_PROBLEM STATEMENT_
Return the records as they stand. No picture is to be included.

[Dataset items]
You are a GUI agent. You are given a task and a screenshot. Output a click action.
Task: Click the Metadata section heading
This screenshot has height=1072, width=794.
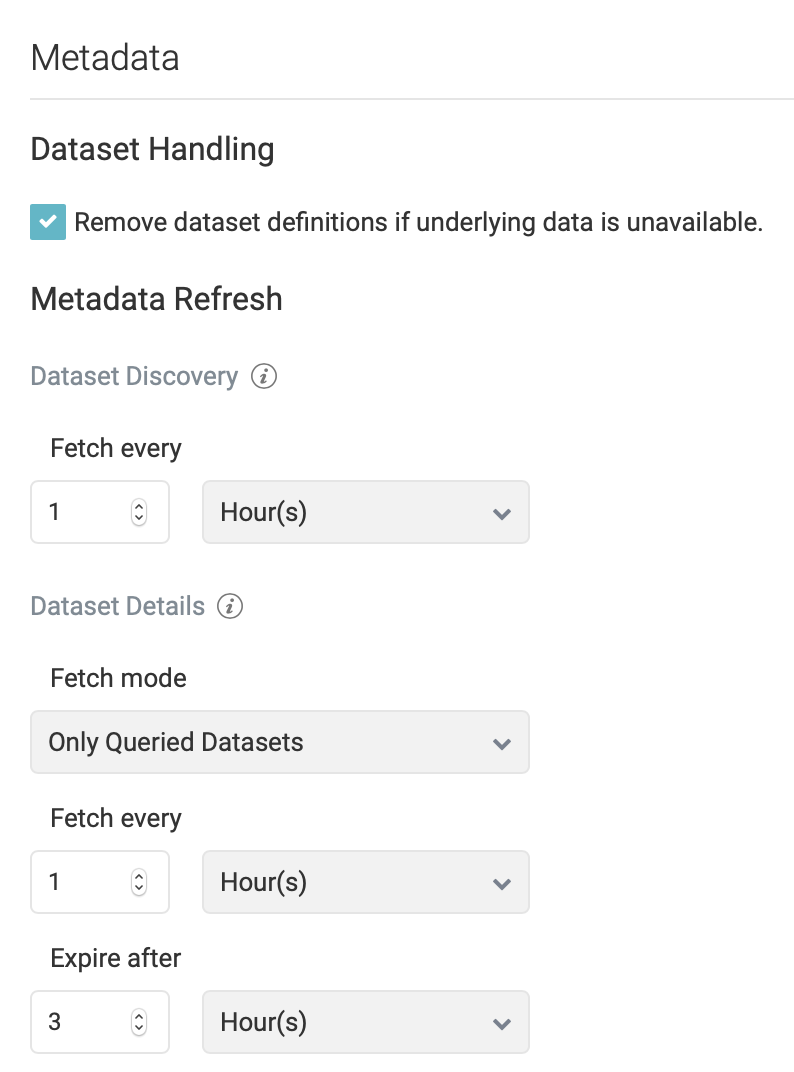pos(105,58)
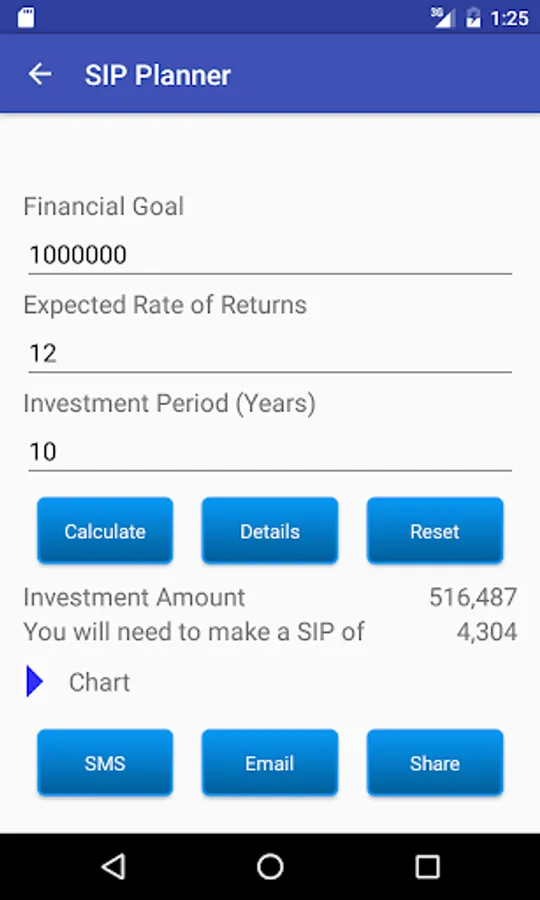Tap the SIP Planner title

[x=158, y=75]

_EXERCISE ANSWER_
You are a GUI agent. You are given a task and a screenshot. Output a click action.
Task: Click the Metadata section heading
This screenshot has height=1072, width=794.
pos(105,58)
Tap the SIP Planner title

[x=158, y=75]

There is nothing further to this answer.